The routinisation of invention in IT shortens the time gap between break-through and practical use. Consequently, sober consideration of and preparation for their applications and for their socio-economic implications (to which we might add indirect political implications) lags badly. The resulting challenges and dilemmas have largely eluded us due to the widespread inclination to interpret these technical developments as inherently good and desirable.
They represent Progress. That inclination is reinforced by the enormous amounts of money to be gained from their application. Billionaires sprout like mushrooms after a spring rain. That accords them fame, clout and a powerful self-interest to promote the cult of IT progress.
The dynamics of pop culture generate hordes of fans, and energised would-be billionaires the way that Napoleon’s victories had every French soldier carrying a Marshall’s baton in his knapsack. The billions themselves buy favourable publicity and politicians.
Most celebrate this phenomenon. It reassures Americans that we’re still the greatest creative nation on earth. It burnishes the Horatio Alger myth. And it offers products that are fun. Isn’t fun what contemporary America is all about? Especially fun that you have personal control over?
The heady brew of technology, money and fun does have the drawback of muting our sceptical instincts and accepting without question some quite curious innovations in deciding who organises, manages and directs technology. Here are a couple of current examples.
Facebook, which has morphed into a news aggregator and conveyor — among many other things, is being asked by the federal government to look into ways of suppressing “fake news.” So, too, are other popular social media such as Google.
(Trending Topics feature; AdSense). This is spurred by the latest flurry of incidents wherein malicious or simply moronic persons make up stories and insert them onto the Internet. Social media’s hyper-conductive powers then spread this “news” rapidly around the globe where it is absorbed by the ignorant and the gullible. Big problem! — so we are told.
Why? Well an astonishing number of people get their “news” via Facebook et al. Their minds are open to whatever is spawned since the accumulation of information and critical thinking are out of fashion.
If these conditions are taken as given, then it seems to follow that something has to be done about it, by someone. Maybe, indelible electronic warning signs should be placed on sites/sources that play these games. Maybe, they should be kept out of the social media altogether (even if they could be back under another handle within five minutes). Whatever the means, there is an emerging consensus that ‘the people’ now must be protected from their own mindless naivete.
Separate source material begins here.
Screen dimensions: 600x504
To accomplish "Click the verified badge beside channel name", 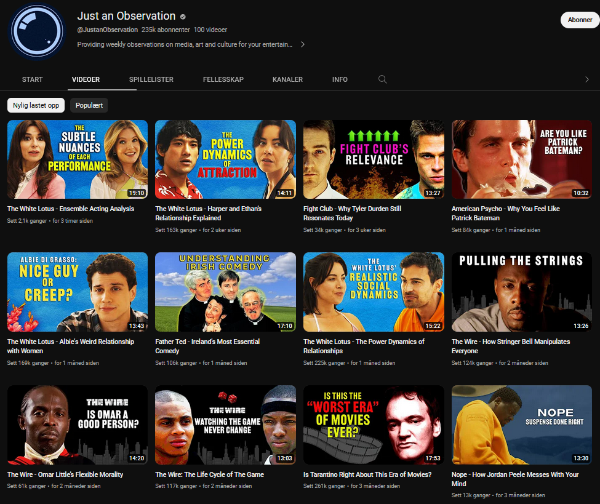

Who should do the job? It’s pretty much taken for granted that the owners/overseers of social media are the right people. Mark Zuckerberg for one. So, the Zuck and his Google counterpart have responded to importuning voices already by jumping out in front with proposals for policing social media in order to save us from “fake news.”
What are his qualifications? He is a celebrity, he is a cult figure, he has huge amounts of money, he’s announced plans to get into the “good cause” business a la Bill Gates (who is devoting his cachet and cash to the cause of dismantling public schools), and he supposedly is apolitical — albeit he’s gotten into the habit of pronouncing on matters of national interest about which he knows next-to-nothing (to be generous). Zuck, and his enforcer Sheryl Sandberg, practice the art of leaning-in.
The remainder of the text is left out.